Work instruction:
Answer these questions from the passage on luxury below:
1. For how long did Sylvain Tesson retreat to the log cabin in the Middle Taiga?
2. At what temperature does Tesson chop wood?
3. Which chocolate does the writer say they really want at the moment?

Extract:
Sylvain Tesson, who retreated to a tiny log cabin in the Middle Taiga for six months, reflects on it here:
The temperature drops precipitously. I chop down some wood in -31 F and when I get home, the heat seems like a supreme luxury. After the frigid air, the sound of a vodka cork popping near a cast-iron stove produces infinitely more pleasure than a palatial stay on the Grand Canal in Venice. That huts might rank with palaces is something the habitués of royal suites will never understand. They did not experience the aching of numbed fingers before they learned about bubble baths. Luxury is not a state but the crossing of a line, a threshold beyond which, suddenly, all suffering ceases. ~ Sylvain Tesson, ‘Consolations of the Forest: Alone in a Cabin in the Middle Taiga’
What I find accurate about Tesson’s description of luxury is that he places it right next door to suffering. Luxury is when we move from the sun-baked lawn into the cool shade of a tree, or, when we begin to feel chilly, move back into the sun. The cool is most delicious when we’re a little over-heated.
Tesson also says that luxury is not a state – we can’t linger there forever. As we move away from suffering, the luxury either becomes boring, or we move into an opposite state of suffering. Sunsets and cherry blossom are beautiful because of their transience – even cherry blossom would become commonplace if we were wading in it all year long. Tsuki cat is still purring, but I stopped paying attention to her a long time ago. Having a nap is a luxury when we are tired, but if we lie around all day, we can fall into a lazy torpor which is just as unpleasant as feeling tired.
The Buddha taught that we expend a lot of pointless energy grabbing at the things we like, and pushing away those we don’t like. When it comes to luxury we are often greedy for more, chasing luxury ‘highs’ and wanting to be in control of how much we receive. My top drawer is full of all sorts of different chocolate – coffee, mint, coconut… but at the moment the chocolate I really want is the one I don’t have – Green & Black’s with sea salt. Once we start grabbing at luxury there is no end to it – just look at the lifestyles of some (unhappy) millionaires.

Dataset content:
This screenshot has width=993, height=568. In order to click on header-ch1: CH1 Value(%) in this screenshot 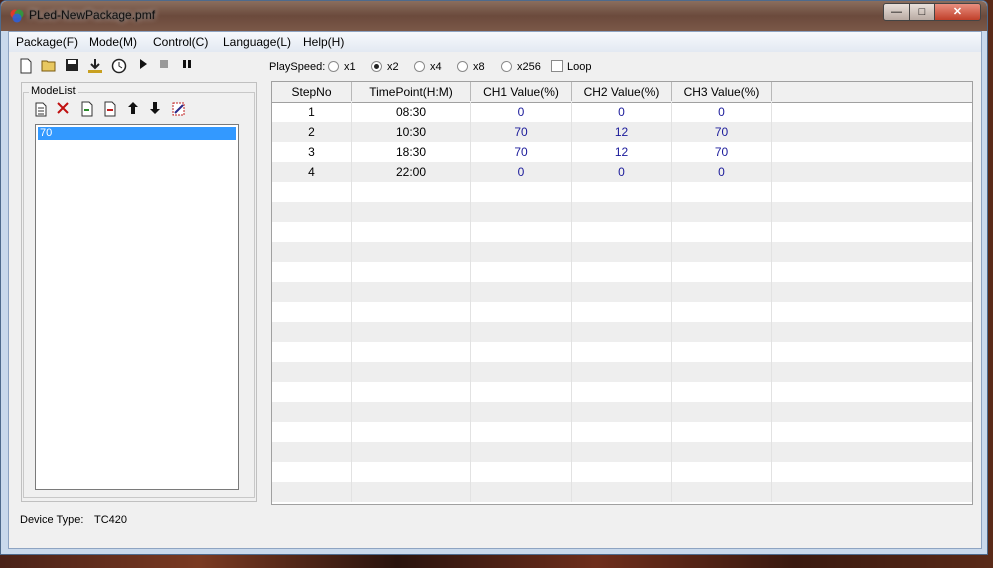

Answer to the problem:
1. Six months.
2. -31 F.
3. Green & Black's with sea salt.